Given passage:
UDHR 2: Universe of Obligation

Suggested Activities: 
The horrors of World War II, the new and frightening power of the atomic bomb, and the Nazi genocide of Jews and of others deemed unworthy to live shocked the conscience of people all over the world in 1945. As First Lady, Eleanor Roosevelt said, "In the end...we are 'One World' and that which injures any one of us, injures all of us."[1] After the war, diplomats and politicians created not only the United Nations as an international organization, but also the Nuremberg Trials, the Genocide Convention, and the Universal Declaration of Human Rights in the hope of preventing future atrocities. Each of these initiatives aimed to redefine the responsibilities of all governments and individuals toward other people in the world; they required a shift in the way people and nations understand what sociologist Helen Fein calls their "universe of obligation." Fein defines this important concept as the circle of individuals and groups "toward whom obligations are owed, to whom rules apply, and whose injuries call for [amends]".[2] Her ideas refer specifically to how nations perceive their responsibilities to citizens.

Like nations, individuals develop their own universes of obligation and responsibility.

  • Who is in your "universe of responsibility?"
  • What individuals and groups might you include?
  • Where would your universe of obligation begin? Where might it end?
  • Under what conditions might your universe of responsibility shift?
  • In whose universe of responsibility do you reside?

Extracted material:

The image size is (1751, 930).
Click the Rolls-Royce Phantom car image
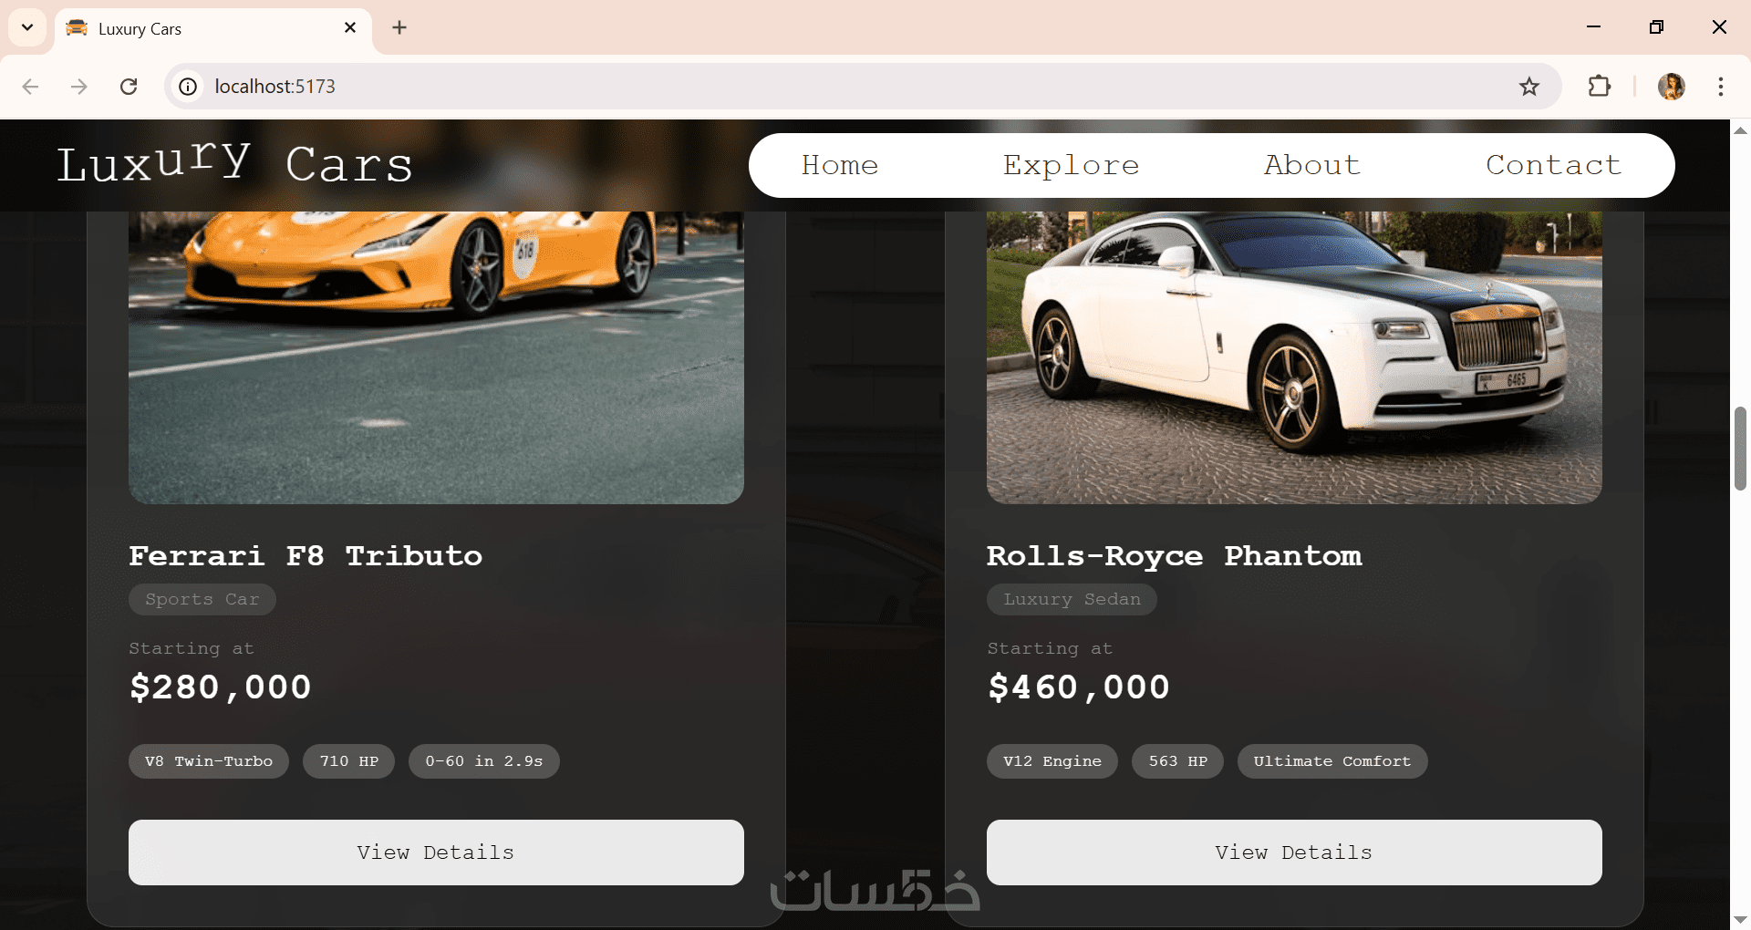1294,357
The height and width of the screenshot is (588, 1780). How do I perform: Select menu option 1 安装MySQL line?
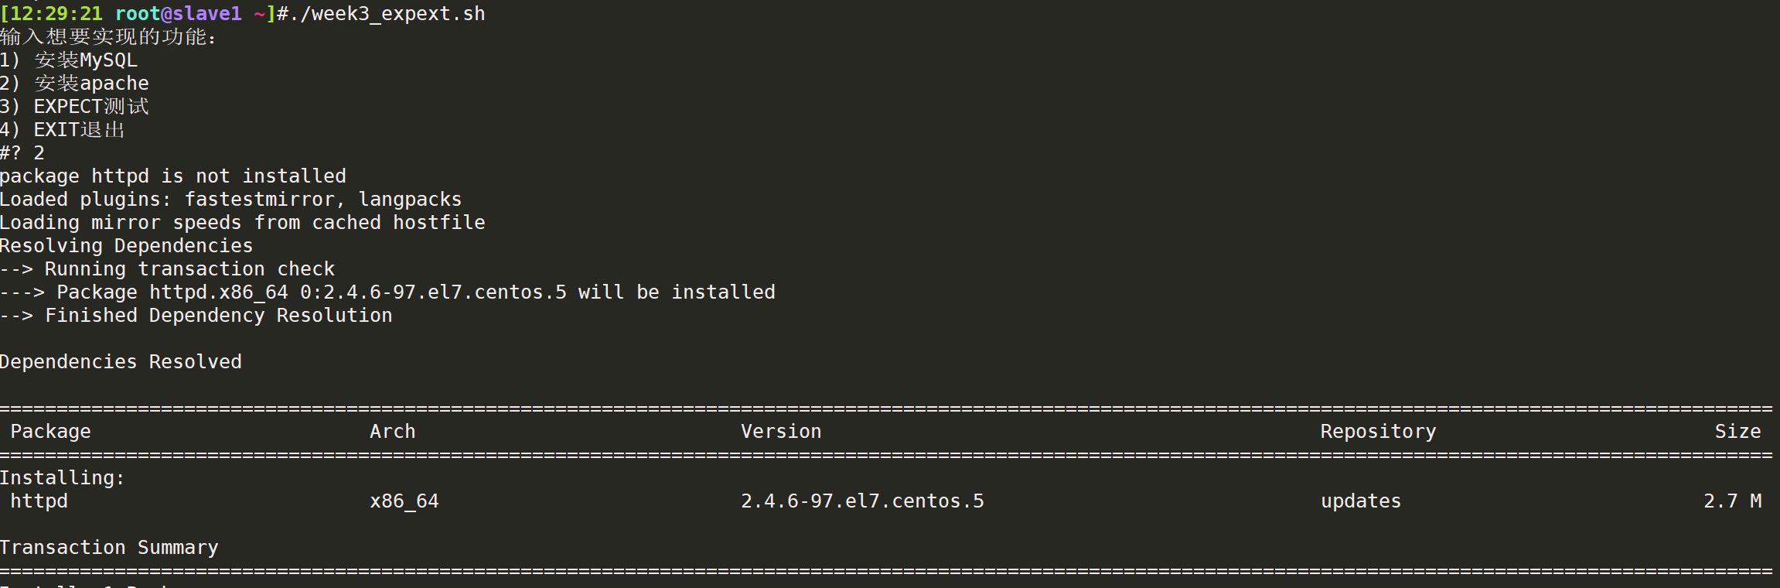click(x=69, y=60)
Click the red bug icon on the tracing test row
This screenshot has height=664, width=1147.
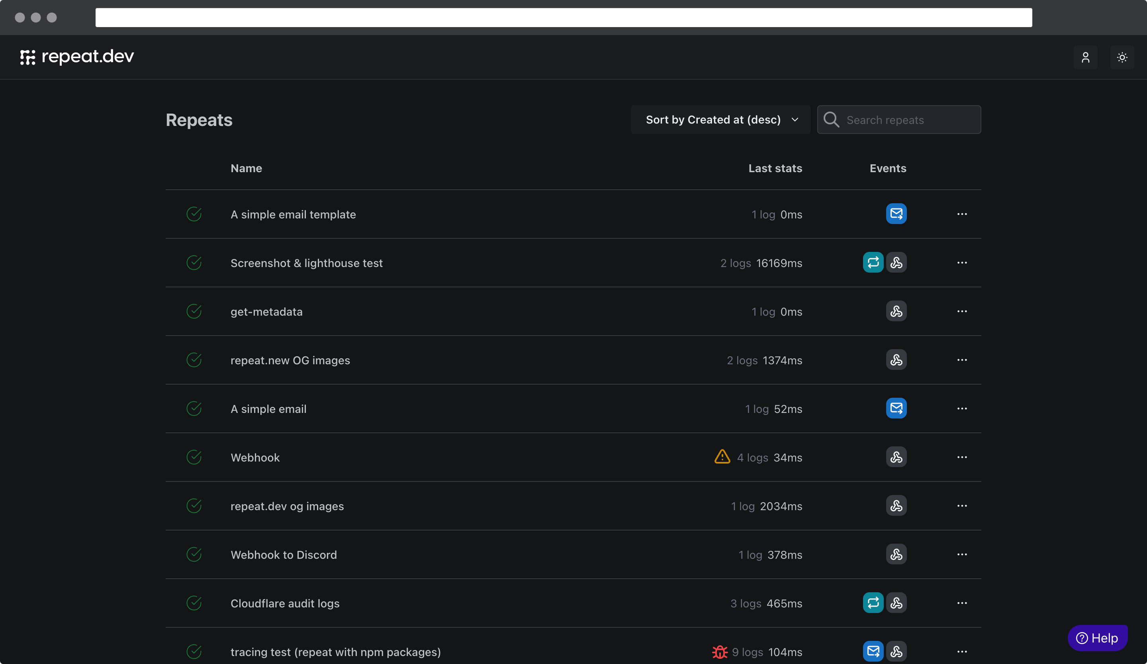coord(720,652)
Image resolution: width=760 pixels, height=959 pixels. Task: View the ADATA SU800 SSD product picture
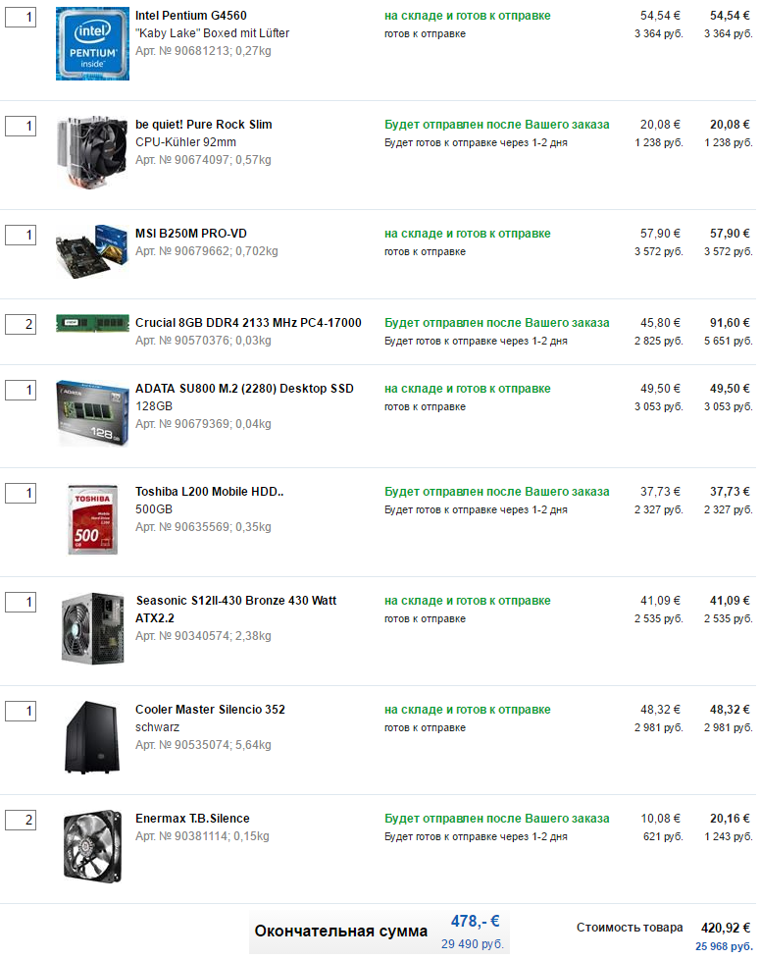[92, 413]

Stated problem A: Reproduce the part of the records that starts with the line containing "The height and" and runs through the end of the records, leaving out the pictures.
Stated problem B: Carry the passage on the universe of obligation further from its last line.
The records have no connection to the text.

Written answer A:
The height and width of the screenshot is (588, 1780). How do I perform: Select menu option 1 安装MySQL line?
click(x=69, y=60)
Click the red bug icon on the tracing test row
This screenshot has height=664, width=1147.
coord(720,652)
Image resolution: width=760 pixels, height=959 pixels. Task: View the ADATA SU800 SSD product picture
[92, 413]

Written answer B:
  • How do individuals, groups, and nations demonstrate their universes of obligation or responsibility?
  • In these conversations, consider the following: What is the difference between a right and a responsibility?
  • To what extent is there a difference between a nation's "universe of obligation" and that of individuals and groups?

[1] Eleanor Roosevelt, My Day, December 22, 1945, Eleanor Roosevelt Papers Project Website, George Washington University, http://tinyurl.com/63lslu , accessed October 24, 2008.

[2] Margot Stern Strom. Facing History and Ourselves: Holocaust and Human Behavior Resource Book.(Brookline: Facing History and Ourselves, 1994),56.

Related Lesson Ideas

UDHR 1: Exploring the Immediate Historical Context
UDHR 3: A Negotiated Document
UDHR 4: What is a Right?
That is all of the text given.